In Naudzius v. Lahr (1931), 253 Mich 216 (74 ALR 1189), the plaintiff alleged the owner‘s ordinary negligence or, in the alternative, his gross negligence, in permitting the driver to operate his car. The Supreme Court held that the guest passenger amendment added in 1929 to the civil liability act did not deny due process and equal protection of the laws to non-paying passengers of motor cars, and that the legislature had not acted unconstitutionally in determining it should have emergency status and become effective immediately upon enactment. The Court concluded (p 230):
“The declaration must properly charge defendant‘s [owner‘s] fault both as gross negligence or wanton and wilful misconduct and as a proximate cause of the accident or [the driver] with gross negligence or such misconduct causing the injury.”
The foregoing ruling of our Supreme Court assumes that an injured guest passenger may not recover on the theory of negligent entrustment unless he proves a grossly negligent act.
However, plaintiff‘s counsel in Naudzius did not contend that the guest passenger amendment to the civil liability act does not apply where it is sought to hold the owner for negligent entrustment.3 And
“When a question necessarily involved in a case and answered by our holding was neither considered by the Court nor discussed in our opinion, the answer thus arrived at is not binding as a precedent.” Bostrom v. Jennings (1949), 326 Mich 146, 156, 157.

■ **DATA BLOCK**
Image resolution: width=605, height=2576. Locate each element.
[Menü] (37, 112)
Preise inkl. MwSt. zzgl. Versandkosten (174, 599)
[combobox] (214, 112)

■ **PROBLEMS**
• A. Based on the Naudzius v. Lahr passage, explain in one to three sentences why the Naudzius ruling's assumption about negligent entrustment is not binding precedent.
• B. Please transcribe the Naudzius v. Lahr passage from "The foregoing ruling" to "grossly negligent act.".
Work from the Naudzius v. Lahr passage alone, not from the lines.

■ **FINAL RESULTS**
• A. Plaintiff's counsel in Naudzius never argued that the guest passenger amendment does not apply when the owner is sued for negligent entrustment, so the Court did not consider or discuss that question. Under Bostrom v. Jennings, an answer reached on a question the Court neither considered nor discussed is not binding as a precedent.

• B.
The foregoing ruling of our Supreme Court assumes that an injured guest passenger may not recover on the theory of negligent entrustment unless he proves a grossly negligent act.